Set down exactly the lines running from the one with "Save the map document" to the last line of the listing below, both included, and skip every picture.

"""

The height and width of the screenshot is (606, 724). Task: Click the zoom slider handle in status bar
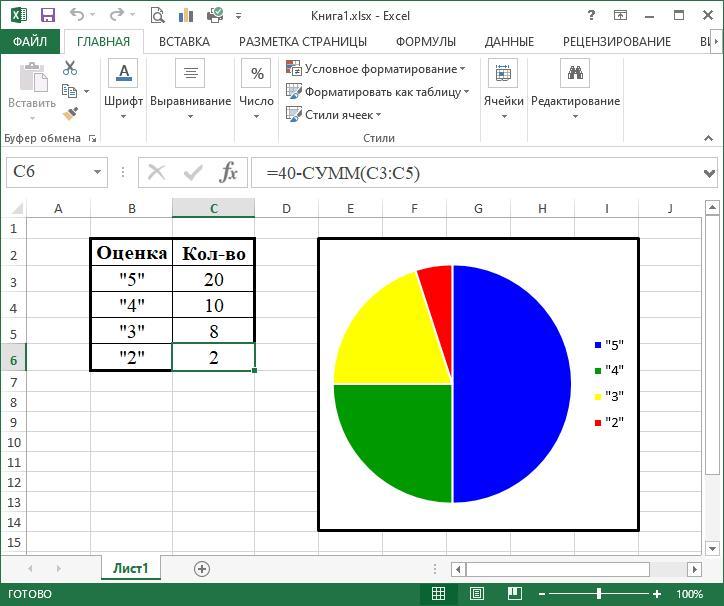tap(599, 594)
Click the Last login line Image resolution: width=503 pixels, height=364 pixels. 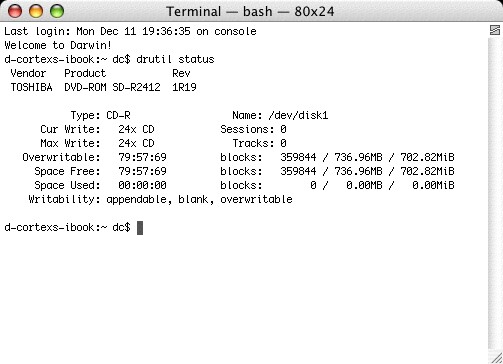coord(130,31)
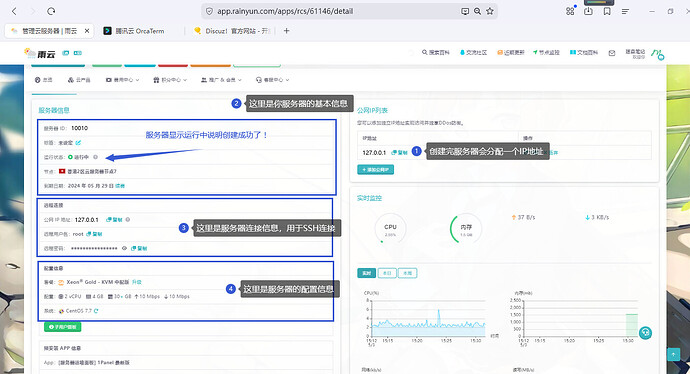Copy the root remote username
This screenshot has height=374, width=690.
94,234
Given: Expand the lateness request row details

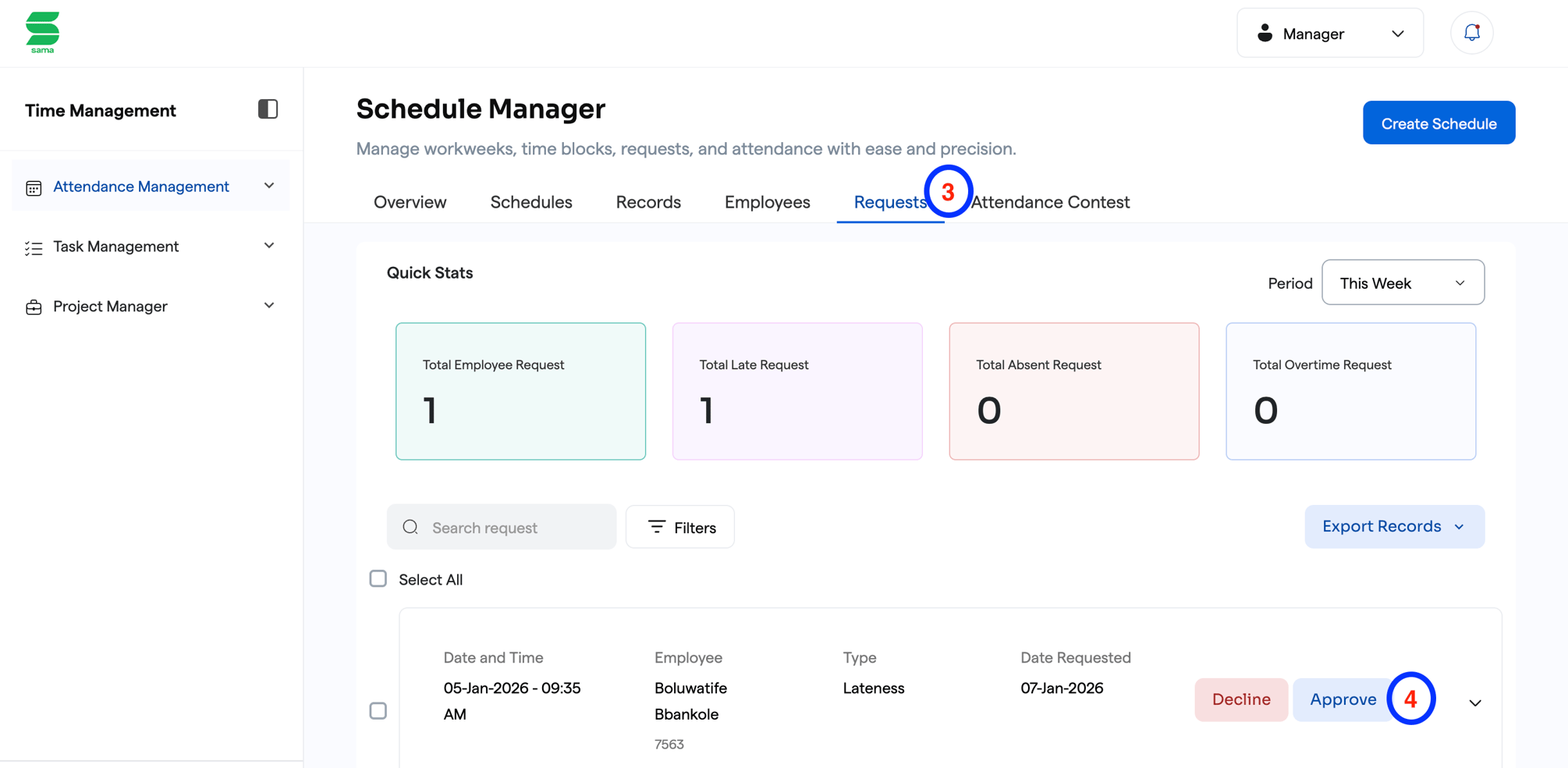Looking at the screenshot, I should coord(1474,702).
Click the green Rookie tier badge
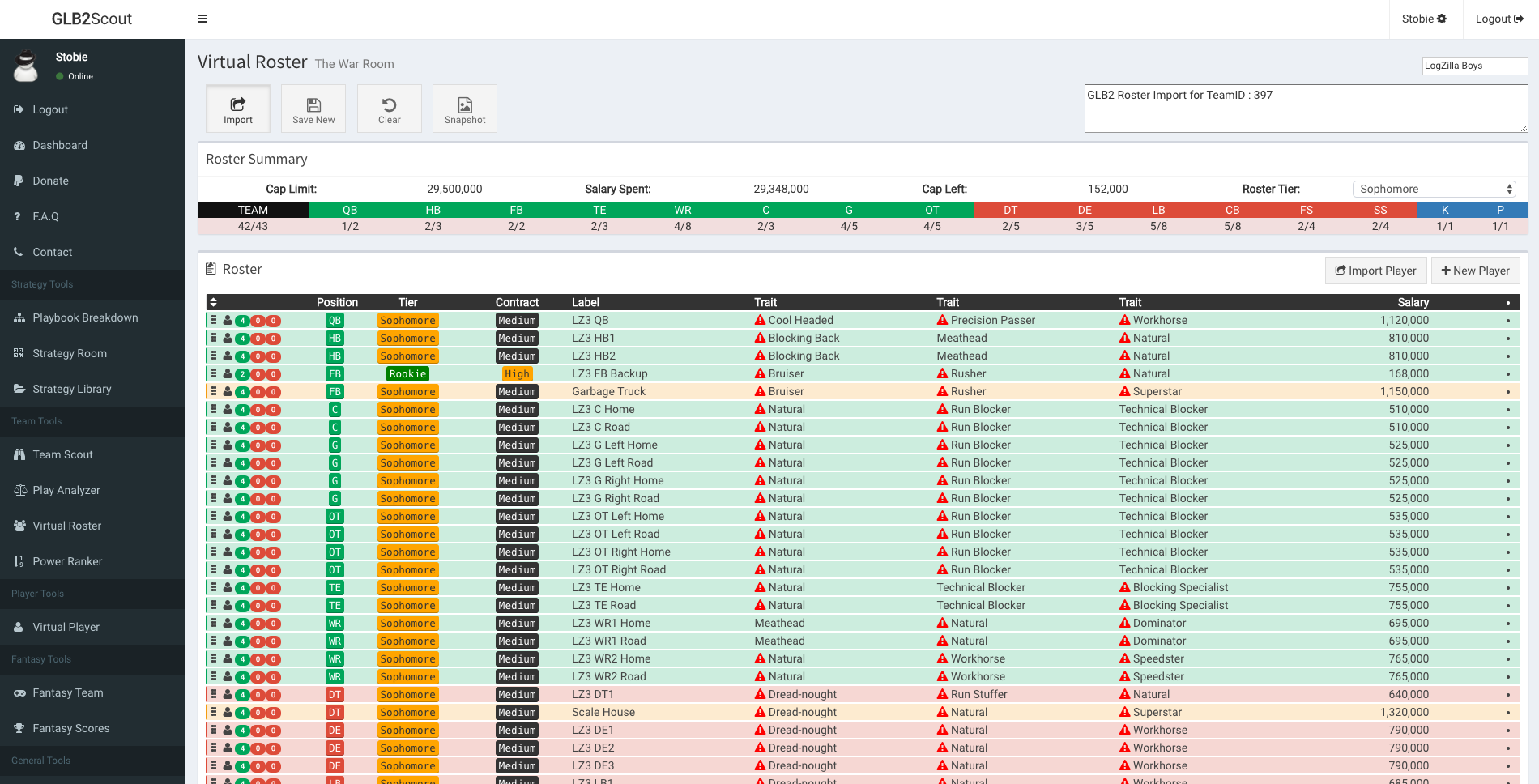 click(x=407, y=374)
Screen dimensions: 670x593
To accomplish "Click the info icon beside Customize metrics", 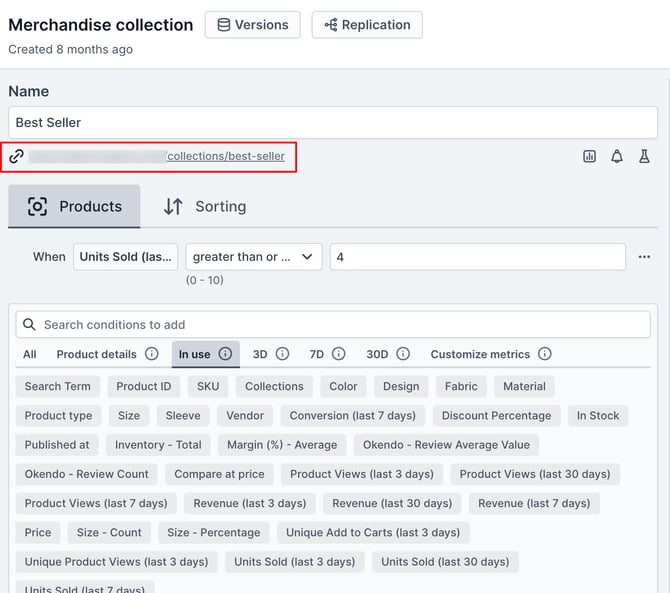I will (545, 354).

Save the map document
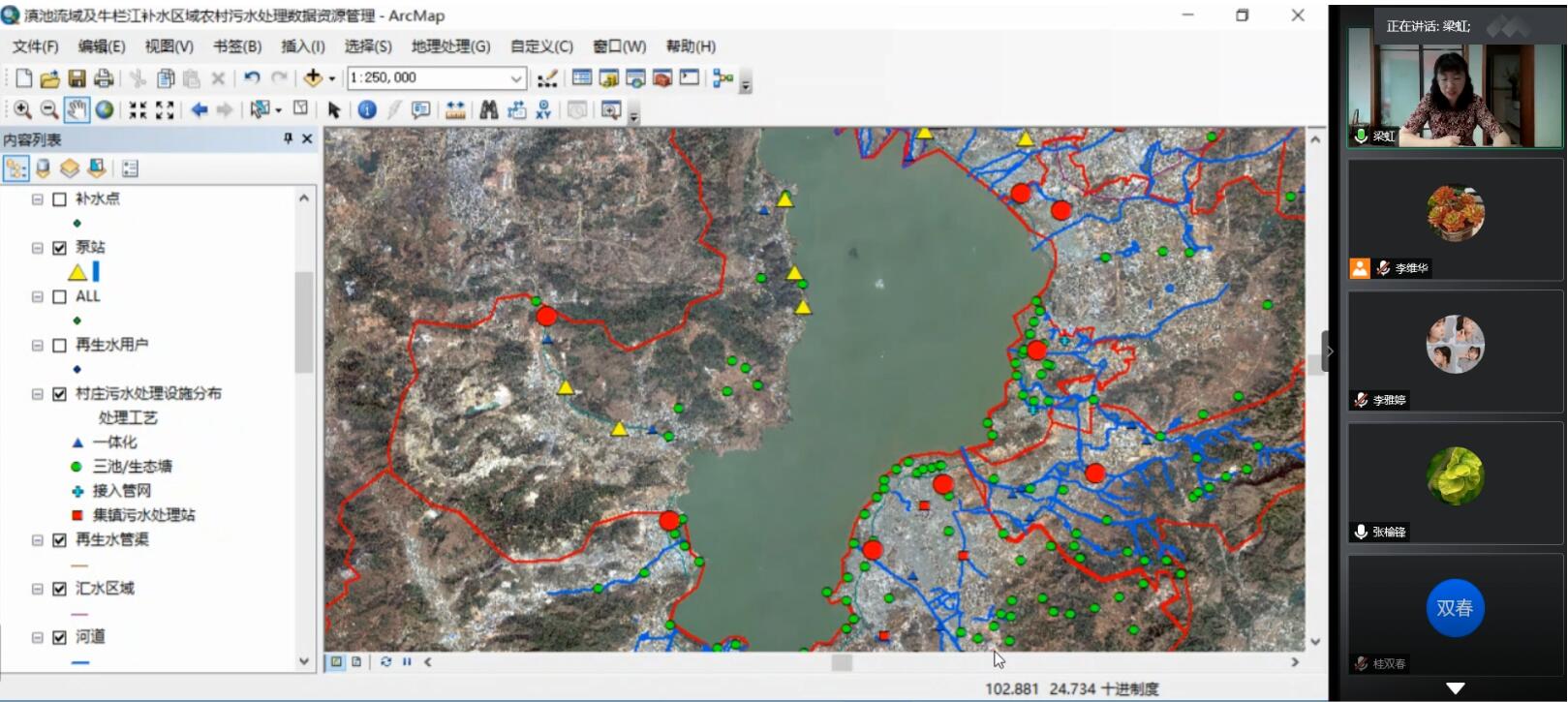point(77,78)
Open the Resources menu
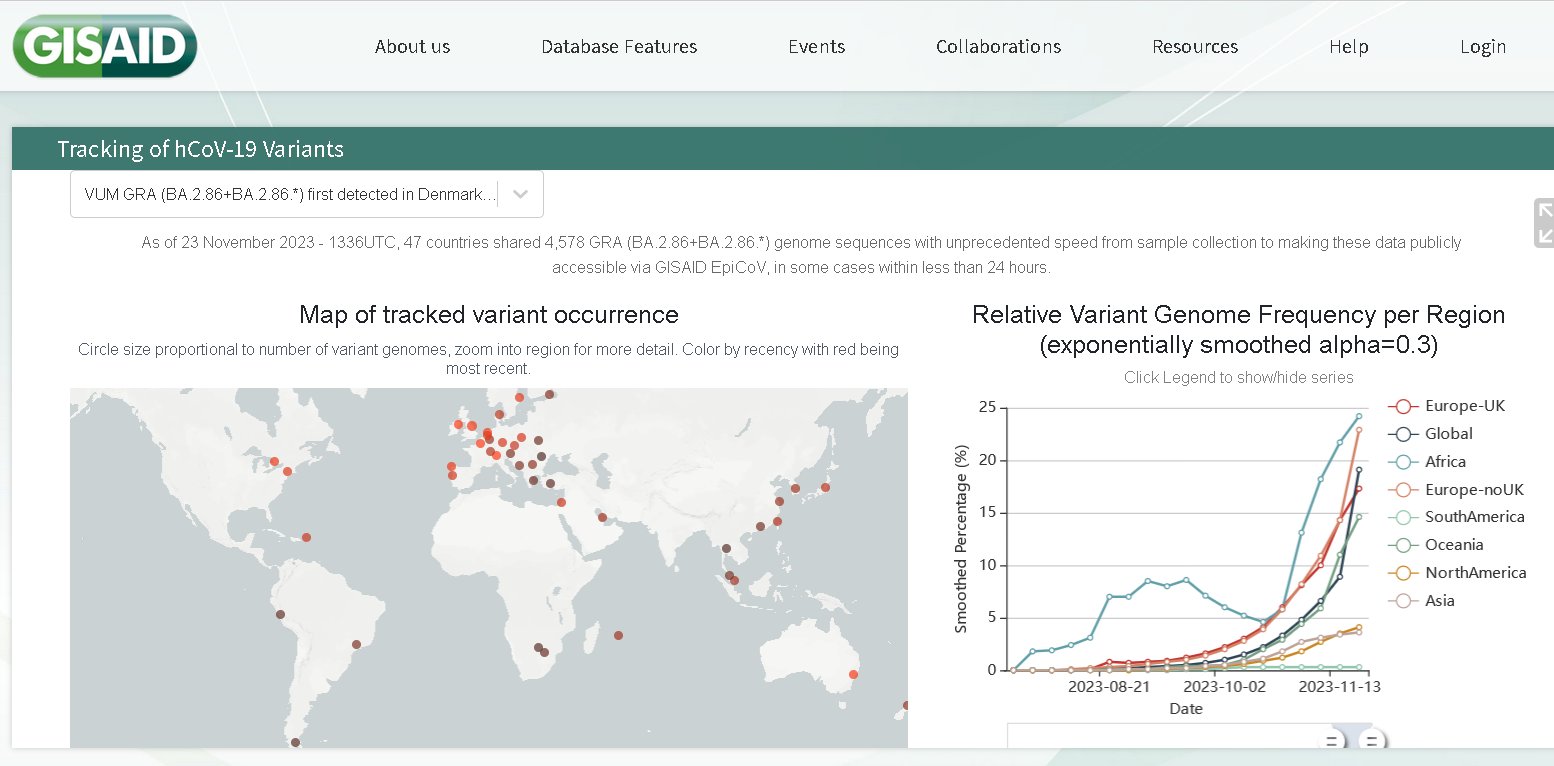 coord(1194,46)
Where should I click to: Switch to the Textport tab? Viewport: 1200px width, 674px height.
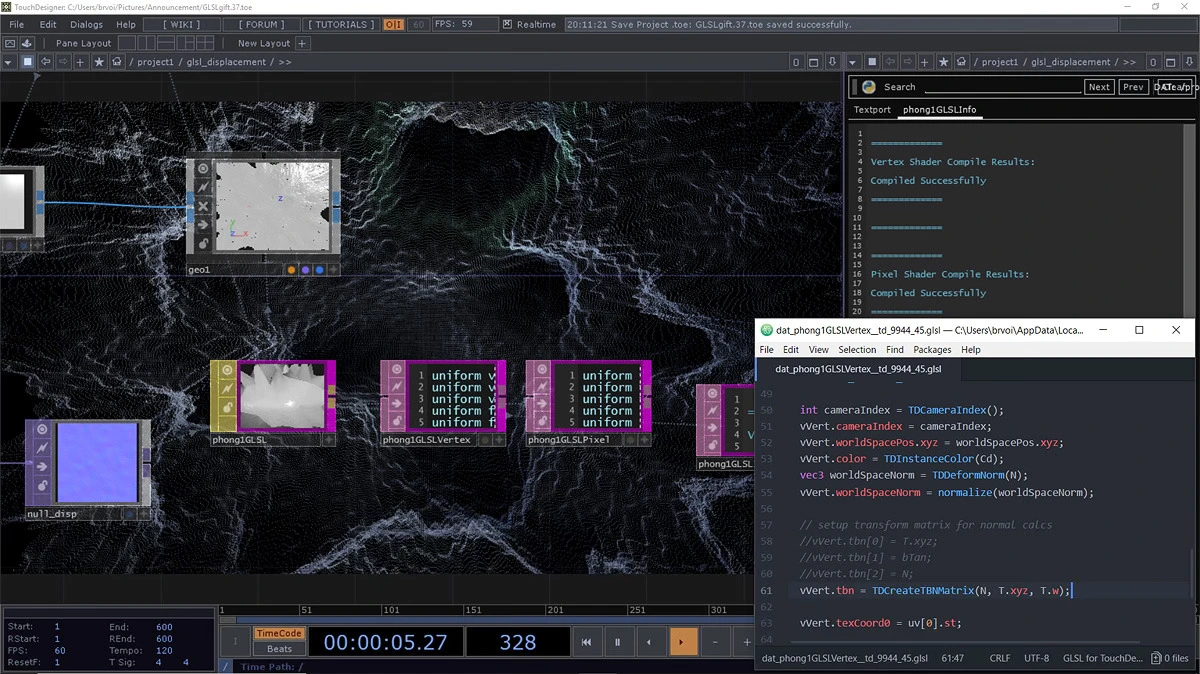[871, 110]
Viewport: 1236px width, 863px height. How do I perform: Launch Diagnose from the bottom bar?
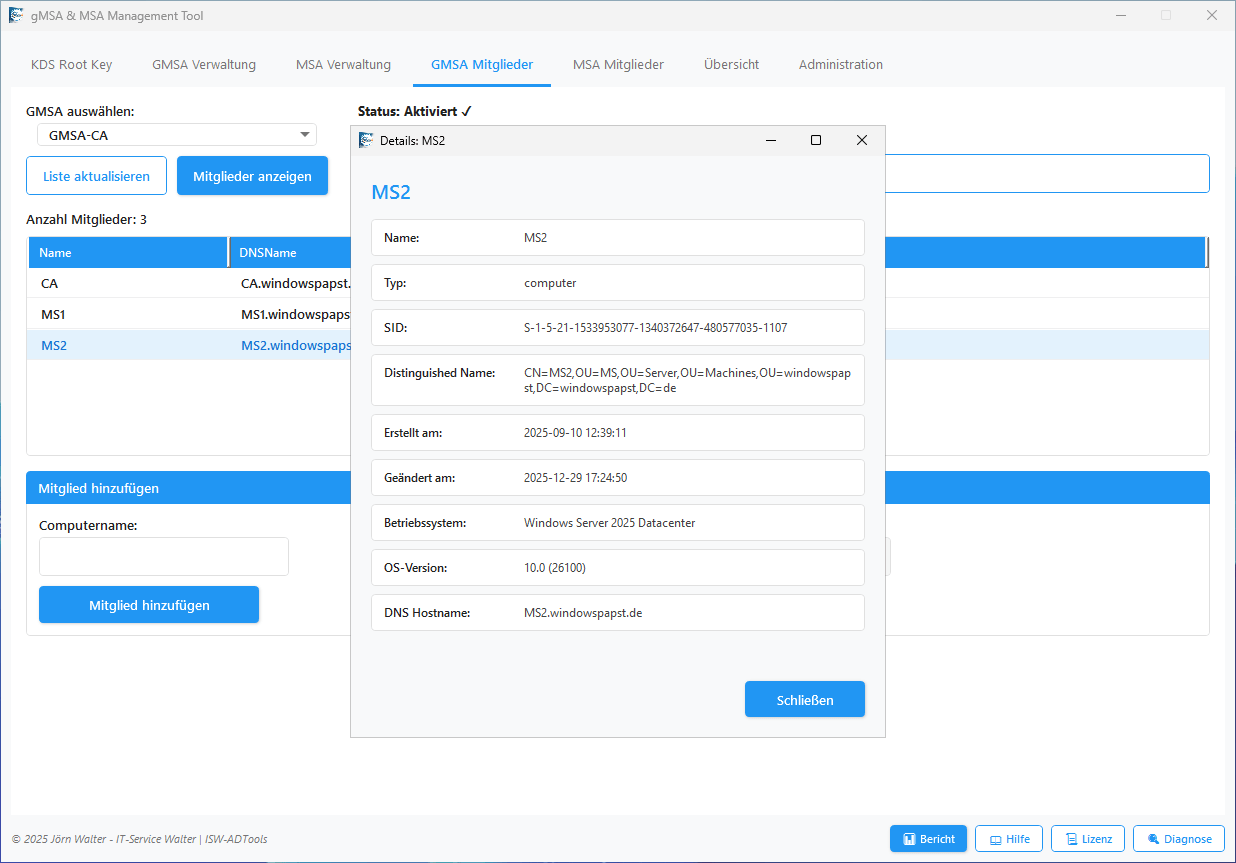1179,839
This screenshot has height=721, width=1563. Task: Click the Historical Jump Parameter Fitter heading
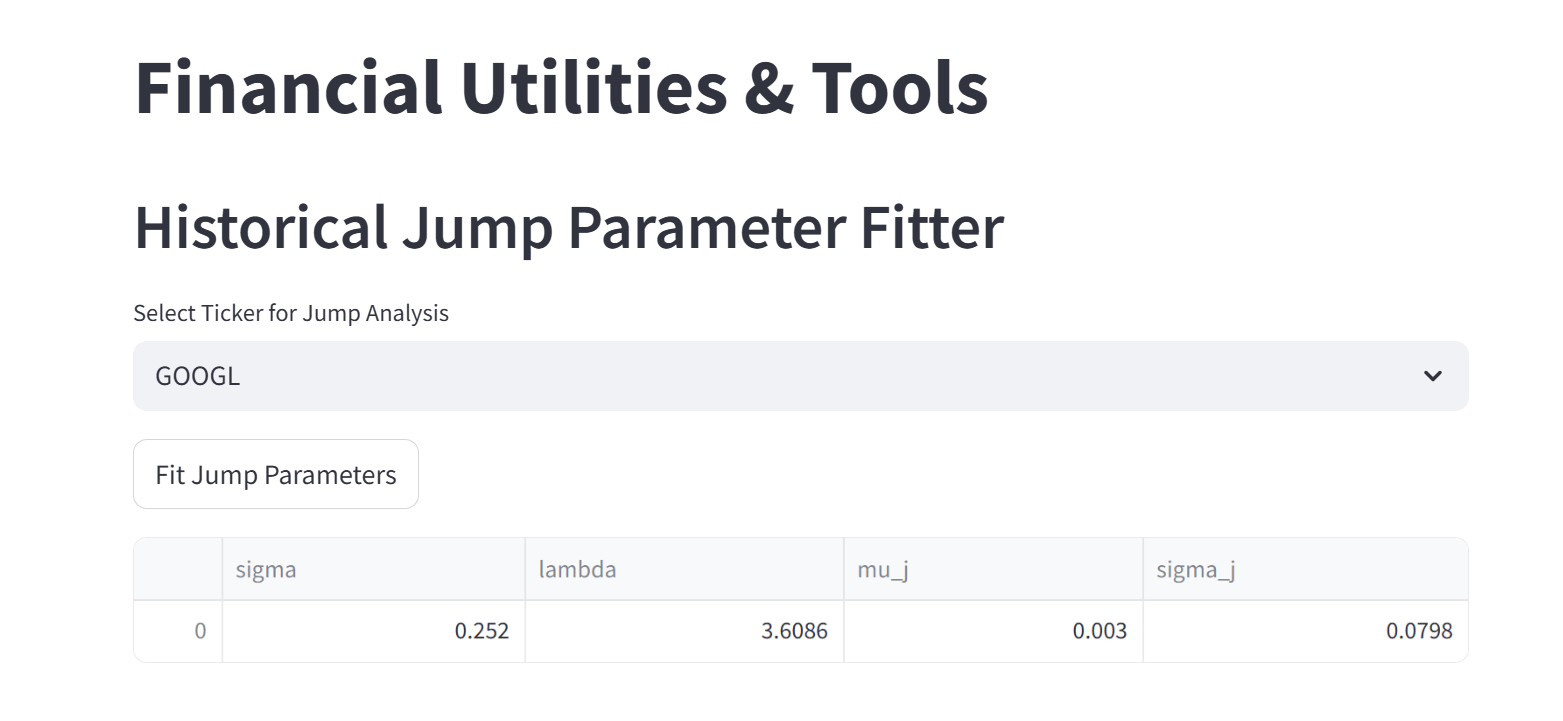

"""

◆ **EXERCISE SOLUTION**:
Save the map document
point(77,78)
Open the Resources menu
 coord(1194,46)
Where should I click to: Switch to the Textport tab? Viewport: 1200px width, 674px height.
[871, 110]
Viewport: 1236px width, 863px height. How do I perform: Launch Diagnose from the bottom bar?
1179,839
This screenshot has height=721, width=1563. Task: Click the Historical Jump Parameter Fitter heading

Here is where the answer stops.